** Document excerpt **
RNAi phenotypes of RacGAP50C/Tum. (A) WT MB complex labeled by GAL4-OK107 driven mCD8::GFP expression. Midline of the brain is at the right side of the image and dorsal is at the top in this and all subsequent images. The MB axons are organized in lobes outlined as: γ lobe (yellow), α′/β′ lobe (red), and α/β lobe (blue). These lobes are also distinguished by their expression of FasII (magenta). The α and α′ lobes are referred to collectively as the dorsal lobe (DL). The medial lobe (ML) includes the γ, β, and β′ lobes. Asterisks demarcate the peduncle. (Scale bar: 50 μm.) (B) Representative image illustrating phenotypes seen with RacGAP50C RNAi in the MB. Xs mark enlarged cell bodies; *caret;s follow the projection of axons overextending from the DL (white ⁁) and the ML (yellow ⁁). #s mark axons that bypass the peduncle and emerge in a medial trajectory from the dendritic region. (C) Quantitative analysis of RacGAP50C RNAi phenotypes. Heterozygous background of tum enhances MB phenotypes seen with weak and strong transgenic RacGAP50C RNAi lines. (D) Sequence analysis of two independently generated tum chromosomes revealed that they both contain nonsense mutations (tum¹:R281STOP and tum³⁴⁷:E114STOP) in the coding region of RacGAP50C. CC, coiled-coil domain.

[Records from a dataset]
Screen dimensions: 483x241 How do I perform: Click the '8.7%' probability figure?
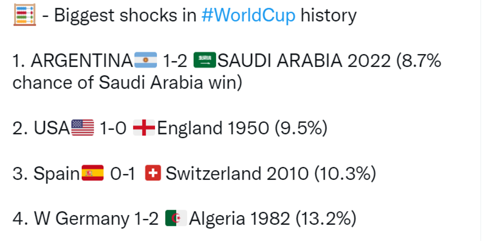tap(421, 61)
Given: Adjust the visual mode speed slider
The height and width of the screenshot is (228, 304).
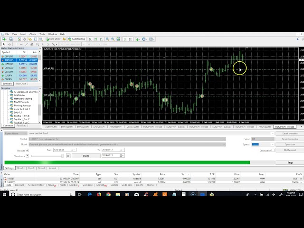Looking at the screenshot, I should (48, 156).
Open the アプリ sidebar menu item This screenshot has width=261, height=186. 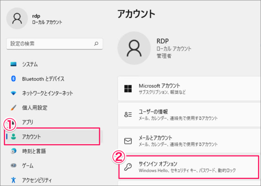28,122
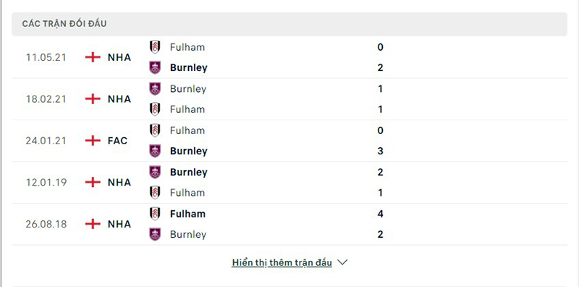Click Burnley score 3 in FAC match
This screenshot has height=287, width=579.
click(x=381, y=151)
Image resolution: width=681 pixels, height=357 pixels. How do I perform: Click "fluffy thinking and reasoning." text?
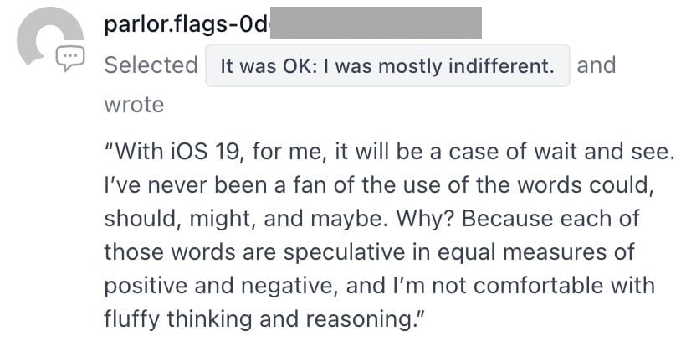[x=259, y=319]
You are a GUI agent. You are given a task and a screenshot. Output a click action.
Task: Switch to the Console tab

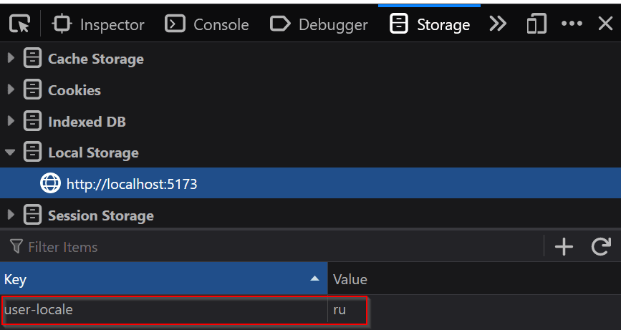[207, 24]
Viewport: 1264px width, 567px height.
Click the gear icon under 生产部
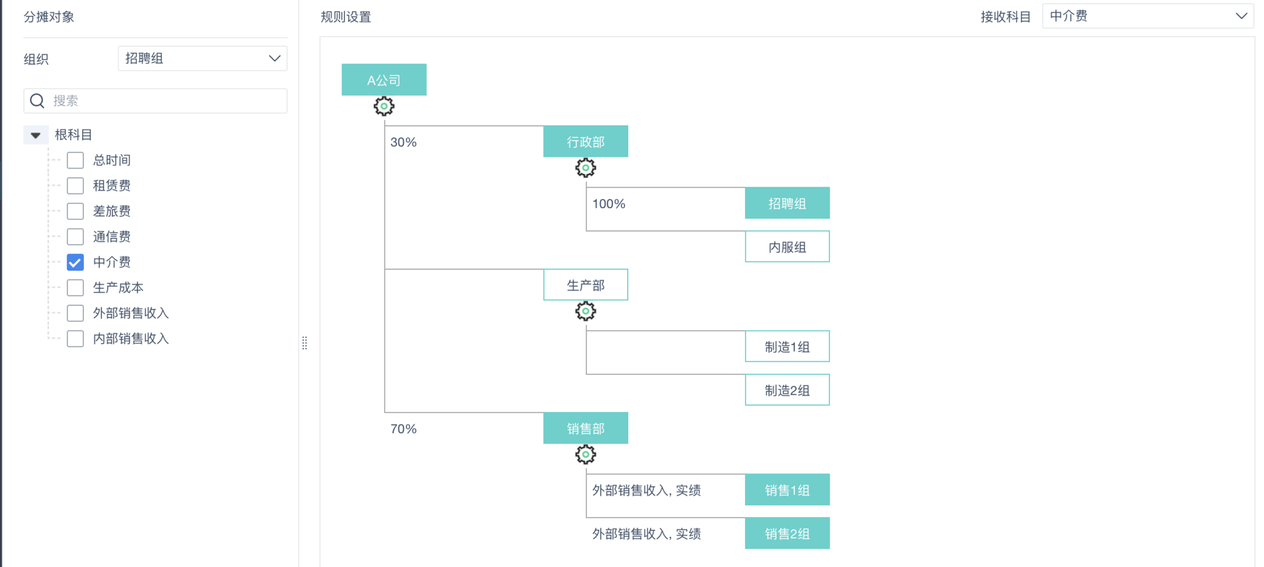click(586, 311)
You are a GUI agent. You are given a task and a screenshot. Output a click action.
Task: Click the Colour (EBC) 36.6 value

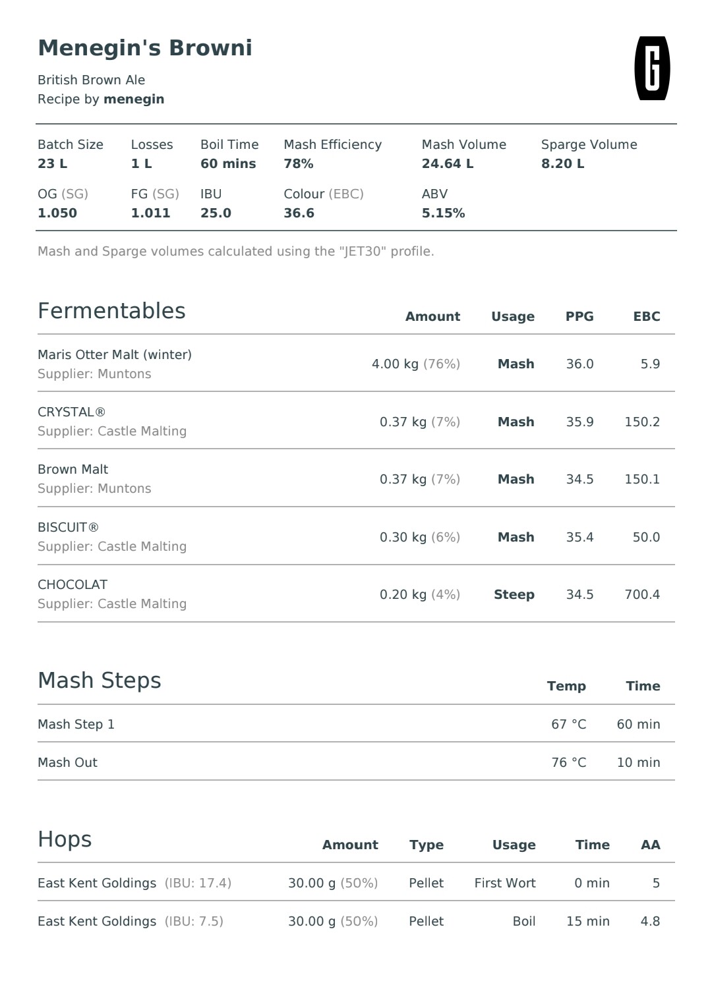tap(299, 213)
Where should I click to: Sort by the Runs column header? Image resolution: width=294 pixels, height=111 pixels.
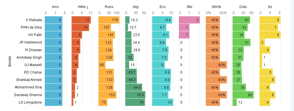pyautogui.click(x=109, y=7)
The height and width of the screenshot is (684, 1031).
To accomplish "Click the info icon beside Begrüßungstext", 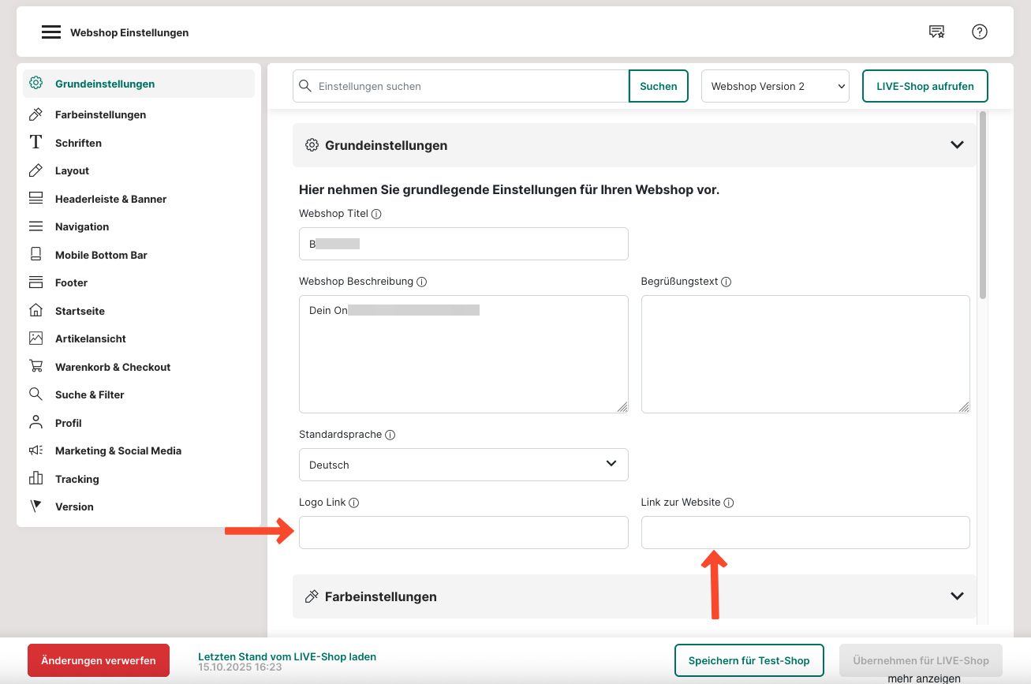I will click(x=727, y=282).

** What you need to do **
Proceed with the figure legend on RacGAP50C/Tum RNAi phenotypes, picking up right after its final sentence. The records are separate material and are not part of the figure legend.

** Result **
Fig. 3.

Tum and Pav influence each other's localization, and their association leads to disruption of axon routing. (A) UAS-GFP::PavWT is detected in the axons as well as the nuclei of MB neurons when driven by GAL4-OK107. (B) UAS-MYC::TumWT is restricted to the nuclei of MB neurons. (C and D) Two examples of coexpression of UAS-GFP::PavWT and UAS-MYC::Tum leading to their colocalizations. C and D are merged signals for GFP (C′ and D′) and MYC (C′′ and D′′). Example in D shows that coexpression leads to axon misrouting that forms a ball-like shape close to the cell body region of the MB complex (arrow). (Scale bar: 50 μm.)

Fig. 4.

Tum/Pav coexpression phenotype is enhanced by increased cytoplasmic concentration and abolished by a mutation in the RhoGAP domain. (A) GFP::PavNLS is excluded from the nucleus and detected in the axons and dendrites of MB neurons. (B–B′′) Coexpression of UAS-GFP::PavNLS and UAS-MYC::Tum leads to their overlapping subcellular localization. Arrowheads follow misrouted axons that bypass the peduncle (*) and misguide to a region ventral to the medial lobe (#) before innervating part of the medial lobe. B is a merge of MYC (B′) and GFP (B″) signals. (C) MYC::TumR417L is restricted to the nuclei of MB neurons when expressed alone. (D–D′′) Coexpression of UAS-GFP::PavNLS and UAS-MYC::TumR417L leads to a similar overlap of their subcellular localization but does not lead to a gross change in the axonal targeting of MB neurons. D is a merge of MYC (D′) and GFP (D″) signals. (Scale bar: 50 μm.) (E) Quantification of axon misrouting with the expression of Tum and Pav transgenes. DL, dorsal lobe; ML, medial lobe. See Materials and Methods for details of analysis.